Just this for now. Almost every introduction to Bayes theorem introduces the formula like so:

\[P(A|B) = \frac{P(B|A)P(A)}{P(B)}\]

I think the reason that this formulation is so common is that when you want to use Bayes theorem, you’re probably trying to compute \(P(A|B)\). The fact that this formula has isolated \(P(A|B)\) on one side makes it practical to use.

However, I’d argue that an introduction to a topic should prioritize giving the reader an intuition for why the formula is true. If possible, the reader should come away thinking that it’s so obvious that it’s almost uninteresting. I think the following formulation does a better job at that.
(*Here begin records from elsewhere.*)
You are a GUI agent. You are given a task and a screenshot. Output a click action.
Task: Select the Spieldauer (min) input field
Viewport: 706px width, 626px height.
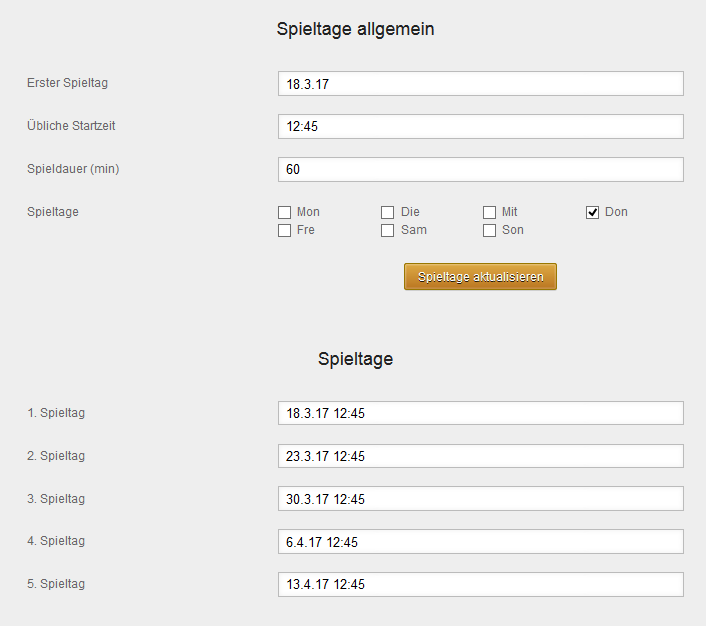click(480, 170)
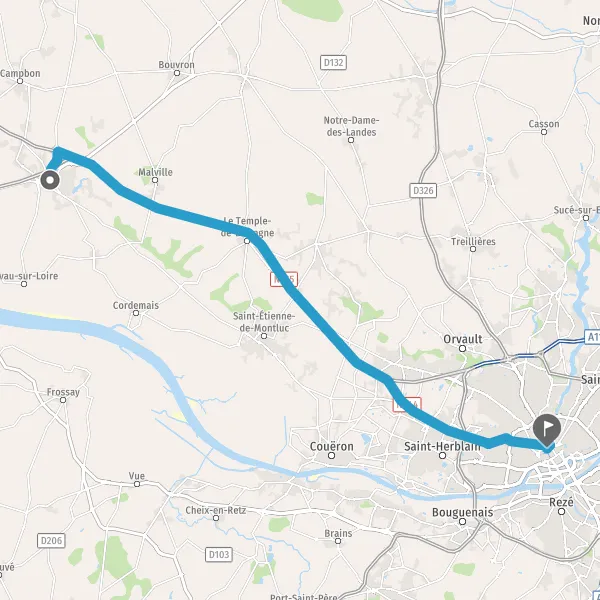Click the Rezé city label
This screenshot has height=600, width=600.
click(x=561, y=502)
\[P(A|B) P(B) = P(A \& B) = P(B \& A) = P(B|A) P(A)\]

Derivation

One way to compute the probability of two events \(A\) and \(B\) happening is as follows:

\[P(A \& B) = P(A|B) P(B)\]

To make this concrete, let’s say \(A\) is “I go to the park tomorrow” and \(B\) is “it rains tomorrow”. The probability that it rains tomorrow and I go to the park is [the probability that it rains] times [the probability that I go to the park given it rains]. Stated that way, it seems kind of obvious.
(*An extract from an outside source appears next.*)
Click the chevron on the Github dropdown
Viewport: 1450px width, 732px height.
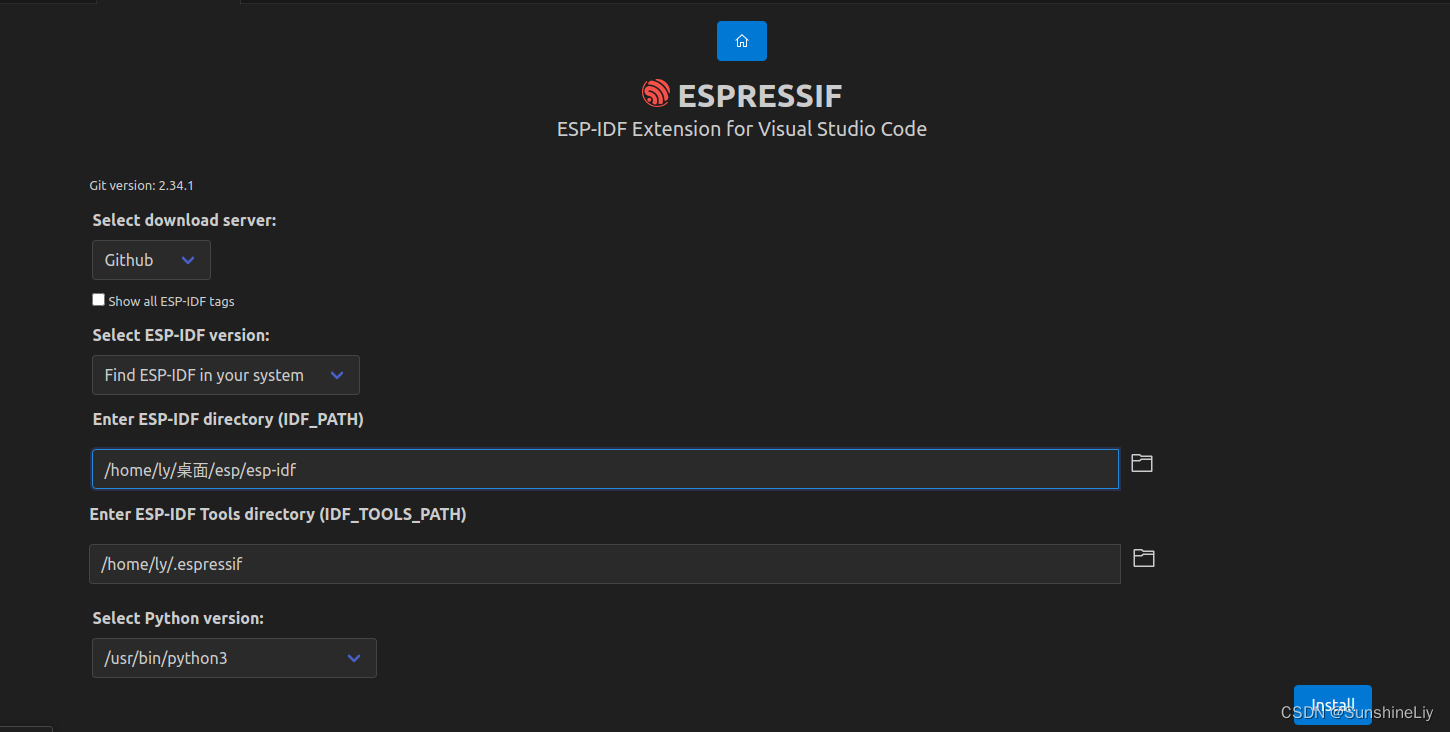click(x=188, y=260)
From there it’s a small leap to notice that \(P(A\&B) = P(B \& A)\), so we could also write the probability like so:

\[P(A \& B) = P(B|A) P(A)\]

And the very last step is to combine the two equations:

\[\begin{align} P(A|B) P(B) &= P(A \& B) = P(B|A) P(A) \\ P(A|B) P(B) &= P(B|A) P(A) \end{align}\]

Divide each side by \(P(B)\) and you will get the standard formulation of Bayes theorem.

I think this route to deriving Bayes theorem makes the connection to \(P(A \& B)\) more clear and, at least in my opinion, the fact that you can rewrite \(P(A\&B)\) in two ways is a nice intuition for why Bayes theorem works.